## GOAL
Please transcribe the entries starting with the line that contains "Toggle camera view in viewport" and going on through the line that contains "pyautogui.click(x=291, y=274)", and copy only those lines.

RECORDS start

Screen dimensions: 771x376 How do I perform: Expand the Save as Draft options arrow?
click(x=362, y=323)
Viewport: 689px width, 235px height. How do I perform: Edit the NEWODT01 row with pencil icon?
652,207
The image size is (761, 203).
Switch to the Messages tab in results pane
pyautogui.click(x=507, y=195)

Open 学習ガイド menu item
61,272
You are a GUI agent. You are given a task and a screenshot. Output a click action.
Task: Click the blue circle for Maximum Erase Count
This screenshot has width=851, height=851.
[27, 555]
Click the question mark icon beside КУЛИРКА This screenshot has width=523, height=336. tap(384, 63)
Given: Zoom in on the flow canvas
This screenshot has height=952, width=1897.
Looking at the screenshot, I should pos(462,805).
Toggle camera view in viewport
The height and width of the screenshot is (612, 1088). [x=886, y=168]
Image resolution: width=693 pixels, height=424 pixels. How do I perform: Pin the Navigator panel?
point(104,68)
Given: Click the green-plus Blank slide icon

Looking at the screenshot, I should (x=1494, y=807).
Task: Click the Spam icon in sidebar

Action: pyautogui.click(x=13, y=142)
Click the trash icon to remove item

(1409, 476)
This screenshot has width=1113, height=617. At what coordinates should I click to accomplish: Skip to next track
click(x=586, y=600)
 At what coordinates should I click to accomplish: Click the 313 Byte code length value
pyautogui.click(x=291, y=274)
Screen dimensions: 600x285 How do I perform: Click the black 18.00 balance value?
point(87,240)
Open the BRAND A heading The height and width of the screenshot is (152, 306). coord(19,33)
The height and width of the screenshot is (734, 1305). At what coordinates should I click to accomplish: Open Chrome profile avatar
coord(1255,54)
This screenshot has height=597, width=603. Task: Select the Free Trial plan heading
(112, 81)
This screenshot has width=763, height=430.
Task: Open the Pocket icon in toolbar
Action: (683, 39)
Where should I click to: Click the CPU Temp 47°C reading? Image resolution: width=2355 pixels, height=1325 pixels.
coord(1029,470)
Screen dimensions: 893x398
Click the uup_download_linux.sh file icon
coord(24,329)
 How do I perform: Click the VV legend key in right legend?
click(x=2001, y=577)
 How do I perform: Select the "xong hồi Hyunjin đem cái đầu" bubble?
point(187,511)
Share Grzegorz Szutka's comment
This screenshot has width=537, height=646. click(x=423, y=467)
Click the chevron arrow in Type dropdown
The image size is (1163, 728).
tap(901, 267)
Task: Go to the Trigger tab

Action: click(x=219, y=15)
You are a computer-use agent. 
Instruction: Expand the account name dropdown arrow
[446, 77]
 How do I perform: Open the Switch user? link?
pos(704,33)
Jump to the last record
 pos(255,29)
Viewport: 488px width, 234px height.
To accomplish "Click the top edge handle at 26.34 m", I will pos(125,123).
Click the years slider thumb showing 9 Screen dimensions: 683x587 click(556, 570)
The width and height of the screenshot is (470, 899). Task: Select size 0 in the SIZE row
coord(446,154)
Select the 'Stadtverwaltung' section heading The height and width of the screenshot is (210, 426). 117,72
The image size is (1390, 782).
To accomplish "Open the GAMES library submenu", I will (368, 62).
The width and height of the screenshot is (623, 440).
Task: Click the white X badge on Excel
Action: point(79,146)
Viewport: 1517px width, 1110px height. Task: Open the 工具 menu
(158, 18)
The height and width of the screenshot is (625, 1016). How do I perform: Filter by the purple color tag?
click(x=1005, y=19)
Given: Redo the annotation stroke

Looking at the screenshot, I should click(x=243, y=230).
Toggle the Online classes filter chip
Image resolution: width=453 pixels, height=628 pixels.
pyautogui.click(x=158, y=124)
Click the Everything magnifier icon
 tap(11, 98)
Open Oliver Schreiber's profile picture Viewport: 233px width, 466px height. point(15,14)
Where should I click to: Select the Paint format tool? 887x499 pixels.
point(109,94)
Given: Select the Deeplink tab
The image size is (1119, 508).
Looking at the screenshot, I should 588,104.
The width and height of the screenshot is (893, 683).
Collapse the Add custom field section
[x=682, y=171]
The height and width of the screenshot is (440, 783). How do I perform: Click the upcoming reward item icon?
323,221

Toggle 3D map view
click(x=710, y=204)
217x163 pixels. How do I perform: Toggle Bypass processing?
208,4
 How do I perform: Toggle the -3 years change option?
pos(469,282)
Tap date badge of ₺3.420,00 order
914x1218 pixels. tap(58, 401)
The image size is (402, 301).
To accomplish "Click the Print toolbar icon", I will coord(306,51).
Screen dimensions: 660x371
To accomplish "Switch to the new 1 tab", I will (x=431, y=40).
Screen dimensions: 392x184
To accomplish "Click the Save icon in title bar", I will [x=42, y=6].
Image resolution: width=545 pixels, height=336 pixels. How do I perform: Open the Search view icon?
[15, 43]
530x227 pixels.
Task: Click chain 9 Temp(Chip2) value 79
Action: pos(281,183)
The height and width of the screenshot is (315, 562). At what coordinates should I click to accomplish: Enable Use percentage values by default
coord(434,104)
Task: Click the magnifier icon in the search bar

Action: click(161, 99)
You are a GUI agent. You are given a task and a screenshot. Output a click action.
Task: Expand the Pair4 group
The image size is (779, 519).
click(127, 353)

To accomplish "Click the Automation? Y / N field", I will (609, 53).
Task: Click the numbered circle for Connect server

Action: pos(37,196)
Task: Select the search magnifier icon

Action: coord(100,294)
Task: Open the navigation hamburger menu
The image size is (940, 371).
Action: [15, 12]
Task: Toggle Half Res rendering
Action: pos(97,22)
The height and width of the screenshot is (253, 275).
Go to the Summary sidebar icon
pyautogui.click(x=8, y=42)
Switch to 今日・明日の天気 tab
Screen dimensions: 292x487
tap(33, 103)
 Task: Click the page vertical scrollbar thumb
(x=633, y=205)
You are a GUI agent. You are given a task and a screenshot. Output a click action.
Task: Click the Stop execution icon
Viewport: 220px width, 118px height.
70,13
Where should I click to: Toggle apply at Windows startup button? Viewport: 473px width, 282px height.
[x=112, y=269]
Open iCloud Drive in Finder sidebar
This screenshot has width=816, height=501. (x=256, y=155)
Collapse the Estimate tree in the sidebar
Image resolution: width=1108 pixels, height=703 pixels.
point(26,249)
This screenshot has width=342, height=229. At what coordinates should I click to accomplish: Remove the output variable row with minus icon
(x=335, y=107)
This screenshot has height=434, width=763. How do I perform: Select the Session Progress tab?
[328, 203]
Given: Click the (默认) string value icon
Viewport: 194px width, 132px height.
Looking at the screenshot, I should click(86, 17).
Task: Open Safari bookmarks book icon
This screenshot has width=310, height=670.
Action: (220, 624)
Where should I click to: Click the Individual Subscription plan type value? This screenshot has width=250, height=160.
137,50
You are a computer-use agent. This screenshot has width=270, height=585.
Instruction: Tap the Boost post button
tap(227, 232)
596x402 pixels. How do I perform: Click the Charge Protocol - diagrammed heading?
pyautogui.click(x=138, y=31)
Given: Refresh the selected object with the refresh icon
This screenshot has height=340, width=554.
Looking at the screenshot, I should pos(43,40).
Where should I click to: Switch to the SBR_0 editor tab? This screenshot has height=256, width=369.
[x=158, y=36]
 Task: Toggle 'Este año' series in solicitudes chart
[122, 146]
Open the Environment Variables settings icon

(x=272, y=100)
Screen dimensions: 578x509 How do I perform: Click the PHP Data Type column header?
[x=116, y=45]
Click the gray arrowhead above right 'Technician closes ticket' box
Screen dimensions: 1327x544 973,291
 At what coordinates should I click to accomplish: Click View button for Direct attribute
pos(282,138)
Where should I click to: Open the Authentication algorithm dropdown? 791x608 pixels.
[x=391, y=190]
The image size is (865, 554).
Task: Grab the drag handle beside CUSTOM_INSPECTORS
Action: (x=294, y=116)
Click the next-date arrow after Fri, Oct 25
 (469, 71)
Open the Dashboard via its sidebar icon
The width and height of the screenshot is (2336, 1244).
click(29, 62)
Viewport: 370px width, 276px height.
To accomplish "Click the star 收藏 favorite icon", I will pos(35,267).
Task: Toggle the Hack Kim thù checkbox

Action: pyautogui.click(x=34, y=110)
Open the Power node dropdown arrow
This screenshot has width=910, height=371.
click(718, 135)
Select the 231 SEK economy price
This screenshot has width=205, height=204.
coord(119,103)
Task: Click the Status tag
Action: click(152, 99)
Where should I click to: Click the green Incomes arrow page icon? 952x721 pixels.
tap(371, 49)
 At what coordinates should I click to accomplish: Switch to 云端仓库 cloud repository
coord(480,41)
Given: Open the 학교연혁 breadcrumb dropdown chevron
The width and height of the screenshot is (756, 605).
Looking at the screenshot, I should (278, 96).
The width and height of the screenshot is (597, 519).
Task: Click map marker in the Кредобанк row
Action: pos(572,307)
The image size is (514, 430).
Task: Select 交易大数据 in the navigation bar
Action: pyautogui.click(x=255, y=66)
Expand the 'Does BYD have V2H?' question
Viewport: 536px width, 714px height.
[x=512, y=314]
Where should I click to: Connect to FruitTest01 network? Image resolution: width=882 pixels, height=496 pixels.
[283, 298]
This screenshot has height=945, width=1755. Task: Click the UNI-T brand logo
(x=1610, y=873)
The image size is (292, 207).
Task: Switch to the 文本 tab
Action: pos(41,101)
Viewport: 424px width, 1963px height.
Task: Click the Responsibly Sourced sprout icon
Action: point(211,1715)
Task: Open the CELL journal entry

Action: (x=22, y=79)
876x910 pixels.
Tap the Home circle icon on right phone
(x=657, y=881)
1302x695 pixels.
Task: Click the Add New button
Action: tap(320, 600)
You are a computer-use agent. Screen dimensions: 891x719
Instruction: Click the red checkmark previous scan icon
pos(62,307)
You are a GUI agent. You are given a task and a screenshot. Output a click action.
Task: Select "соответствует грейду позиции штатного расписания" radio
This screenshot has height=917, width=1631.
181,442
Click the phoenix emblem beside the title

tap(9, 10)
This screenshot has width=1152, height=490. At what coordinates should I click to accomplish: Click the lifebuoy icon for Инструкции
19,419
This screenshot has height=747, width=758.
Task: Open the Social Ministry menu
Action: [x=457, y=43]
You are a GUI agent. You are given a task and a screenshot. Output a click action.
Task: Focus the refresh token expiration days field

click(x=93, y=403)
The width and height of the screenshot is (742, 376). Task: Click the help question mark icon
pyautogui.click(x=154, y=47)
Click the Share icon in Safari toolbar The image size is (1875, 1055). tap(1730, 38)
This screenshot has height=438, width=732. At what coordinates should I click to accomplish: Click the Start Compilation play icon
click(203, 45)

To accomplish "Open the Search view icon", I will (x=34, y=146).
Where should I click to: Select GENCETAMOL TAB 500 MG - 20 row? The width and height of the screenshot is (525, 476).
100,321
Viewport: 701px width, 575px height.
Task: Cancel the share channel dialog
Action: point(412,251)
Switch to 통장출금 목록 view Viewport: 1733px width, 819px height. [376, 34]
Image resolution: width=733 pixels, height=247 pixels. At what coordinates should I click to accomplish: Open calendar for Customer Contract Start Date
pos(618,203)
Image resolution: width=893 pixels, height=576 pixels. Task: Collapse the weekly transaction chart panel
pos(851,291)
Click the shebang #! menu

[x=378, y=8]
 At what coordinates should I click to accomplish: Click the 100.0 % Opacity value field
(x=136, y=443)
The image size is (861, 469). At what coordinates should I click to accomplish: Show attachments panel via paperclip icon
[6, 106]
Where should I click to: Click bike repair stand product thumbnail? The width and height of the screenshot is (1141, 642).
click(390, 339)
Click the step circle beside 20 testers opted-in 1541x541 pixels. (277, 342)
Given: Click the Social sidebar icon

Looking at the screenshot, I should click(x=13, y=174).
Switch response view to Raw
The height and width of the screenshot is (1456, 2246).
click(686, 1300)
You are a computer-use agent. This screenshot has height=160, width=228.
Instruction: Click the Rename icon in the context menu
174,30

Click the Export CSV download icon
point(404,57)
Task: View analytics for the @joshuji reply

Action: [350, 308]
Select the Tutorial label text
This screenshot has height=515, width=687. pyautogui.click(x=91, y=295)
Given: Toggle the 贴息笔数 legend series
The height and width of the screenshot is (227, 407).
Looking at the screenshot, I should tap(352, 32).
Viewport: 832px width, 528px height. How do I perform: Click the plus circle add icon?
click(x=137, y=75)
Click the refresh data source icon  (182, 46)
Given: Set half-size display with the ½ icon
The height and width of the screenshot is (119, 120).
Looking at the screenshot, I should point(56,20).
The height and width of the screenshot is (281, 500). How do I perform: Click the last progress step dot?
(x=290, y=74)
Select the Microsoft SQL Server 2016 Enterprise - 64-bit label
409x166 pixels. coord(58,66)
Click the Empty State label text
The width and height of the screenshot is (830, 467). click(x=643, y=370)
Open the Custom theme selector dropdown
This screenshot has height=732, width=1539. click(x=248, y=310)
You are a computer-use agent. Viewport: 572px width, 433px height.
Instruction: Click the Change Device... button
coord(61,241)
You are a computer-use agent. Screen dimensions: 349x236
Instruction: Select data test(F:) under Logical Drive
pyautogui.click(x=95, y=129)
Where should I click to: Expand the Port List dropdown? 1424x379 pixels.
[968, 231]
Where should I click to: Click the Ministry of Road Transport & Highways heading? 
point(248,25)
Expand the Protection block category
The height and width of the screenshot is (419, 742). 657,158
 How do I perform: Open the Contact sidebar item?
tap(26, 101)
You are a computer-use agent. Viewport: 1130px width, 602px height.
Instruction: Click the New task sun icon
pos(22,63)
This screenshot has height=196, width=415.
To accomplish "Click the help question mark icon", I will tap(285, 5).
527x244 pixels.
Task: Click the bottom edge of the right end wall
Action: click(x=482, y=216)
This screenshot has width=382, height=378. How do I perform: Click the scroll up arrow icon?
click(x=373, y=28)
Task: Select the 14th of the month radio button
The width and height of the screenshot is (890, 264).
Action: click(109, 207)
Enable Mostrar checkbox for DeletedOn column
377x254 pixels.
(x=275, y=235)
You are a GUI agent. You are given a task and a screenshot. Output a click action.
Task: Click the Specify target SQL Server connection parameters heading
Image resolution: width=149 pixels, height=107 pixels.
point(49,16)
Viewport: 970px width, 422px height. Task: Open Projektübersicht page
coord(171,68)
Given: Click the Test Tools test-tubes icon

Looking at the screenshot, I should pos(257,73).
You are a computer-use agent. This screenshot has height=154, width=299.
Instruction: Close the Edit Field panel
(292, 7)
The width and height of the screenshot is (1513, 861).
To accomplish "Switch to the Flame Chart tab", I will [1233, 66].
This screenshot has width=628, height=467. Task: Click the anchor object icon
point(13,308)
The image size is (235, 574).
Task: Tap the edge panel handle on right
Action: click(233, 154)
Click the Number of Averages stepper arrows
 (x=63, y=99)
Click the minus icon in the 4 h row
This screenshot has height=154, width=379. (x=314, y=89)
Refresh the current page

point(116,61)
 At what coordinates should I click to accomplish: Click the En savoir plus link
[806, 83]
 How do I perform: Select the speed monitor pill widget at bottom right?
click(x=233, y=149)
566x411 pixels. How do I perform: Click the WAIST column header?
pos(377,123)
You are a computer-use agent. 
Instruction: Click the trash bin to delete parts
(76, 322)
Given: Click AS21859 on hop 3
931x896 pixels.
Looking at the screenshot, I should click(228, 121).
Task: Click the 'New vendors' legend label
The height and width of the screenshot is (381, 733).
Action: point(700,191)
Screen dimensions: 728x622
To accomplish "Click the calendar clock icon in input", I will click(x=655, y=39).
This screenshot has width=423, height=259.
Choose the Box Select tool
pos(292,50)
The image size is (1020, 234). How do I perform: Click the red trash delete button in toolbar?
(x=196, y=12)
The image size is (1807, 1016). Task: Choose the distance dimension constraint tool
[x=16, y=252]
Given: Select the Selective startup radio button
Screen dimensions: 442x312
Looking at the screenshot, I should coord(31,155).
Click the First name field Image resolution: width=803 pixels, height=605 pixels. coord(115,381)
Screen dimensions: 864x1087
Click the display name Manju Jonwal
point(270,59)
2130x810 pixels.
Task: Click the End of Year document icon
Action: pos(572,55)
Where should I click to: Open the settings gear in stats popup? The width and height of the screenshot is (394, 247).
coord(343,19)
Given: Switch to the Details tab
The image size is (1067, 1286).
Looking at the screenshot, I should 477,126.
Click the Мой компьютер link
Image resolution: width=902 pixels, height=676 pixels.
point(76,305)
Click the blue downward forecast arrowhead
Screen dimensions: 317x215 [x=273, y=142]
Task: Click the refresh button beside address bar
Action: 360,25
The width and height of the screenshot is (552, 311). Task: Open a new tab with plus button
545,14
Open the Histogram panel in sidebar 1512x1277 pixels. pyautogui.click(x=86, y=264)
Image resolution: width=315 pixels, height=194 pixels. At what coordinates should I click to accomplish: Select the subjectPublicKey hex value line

RECORDS end

## FINAL ANSWER
Toggle camera view in viewport
The height and width of the screenshot is (612, 1088). [x=886, y=168]
Image resolution: width=693 pixels, height=424 pixels. How do I perform: Pin the Navigator panel?
point(104,68)
Given: Click the green-plus Blank slide icon

Looking at the screenshot, I should (x=1494, y=807).
Task: Click the Spam icon in sidebar

Action: pyautogui.click(x=13, y=142)
Click the trash icon to remove item

(1409, 476)
This screenshot has width=1113, height=617. At what coordinates should I click to accomplish: Skip to next track
click(x=586, y=600)
 At what coordinates should I click to accomplish: Click the 313 Byte code length value
pyautogui.click(x=291, y=274)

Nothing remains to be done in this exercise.